* [AIM OF THE EXERCISE]
Every record must be transcribed in its entirety, apart from the images, which are to be omitted.

Stored data entries
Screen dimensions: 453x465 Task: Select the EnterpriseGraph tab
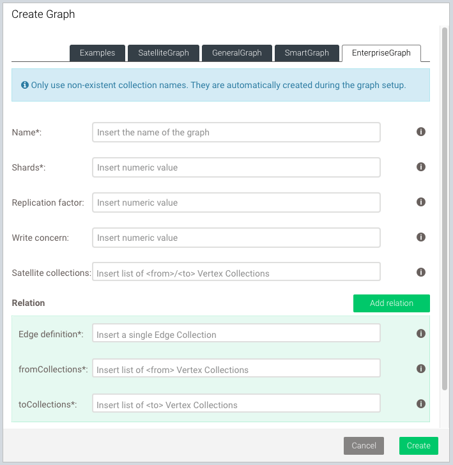(381, 53)
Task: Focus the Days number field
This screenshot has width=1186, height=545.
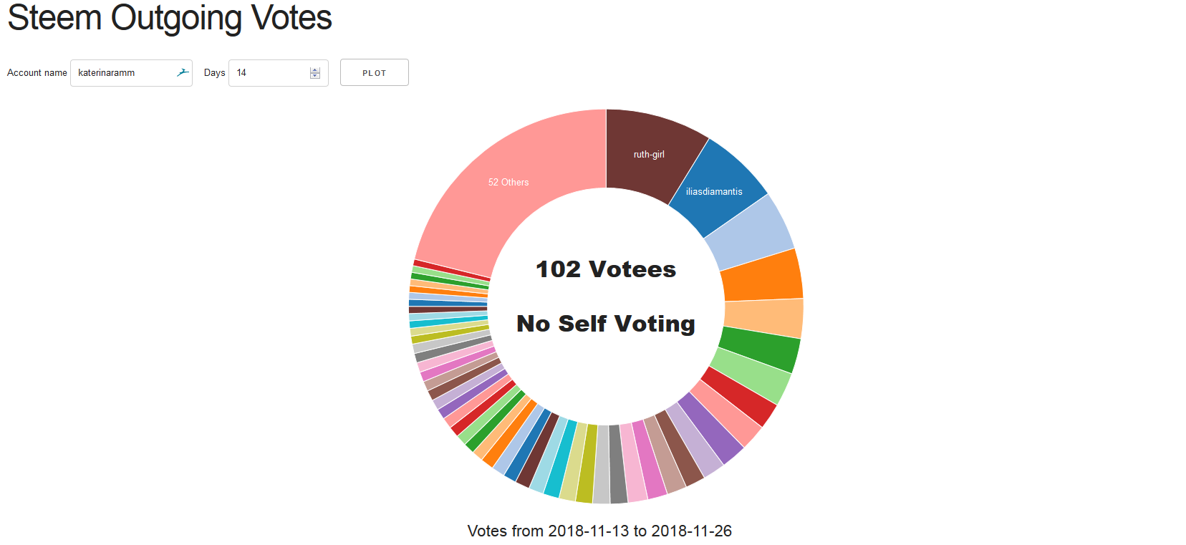Action: coord(278,72)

* [RESPONSE]
Screen dimensions: 453x465 Task: Select the EnterpriseGraph tab
(381, 53)
Task: Focus the Days number field
This screenshot has width=1186, height=545.
Action: coord(278,72)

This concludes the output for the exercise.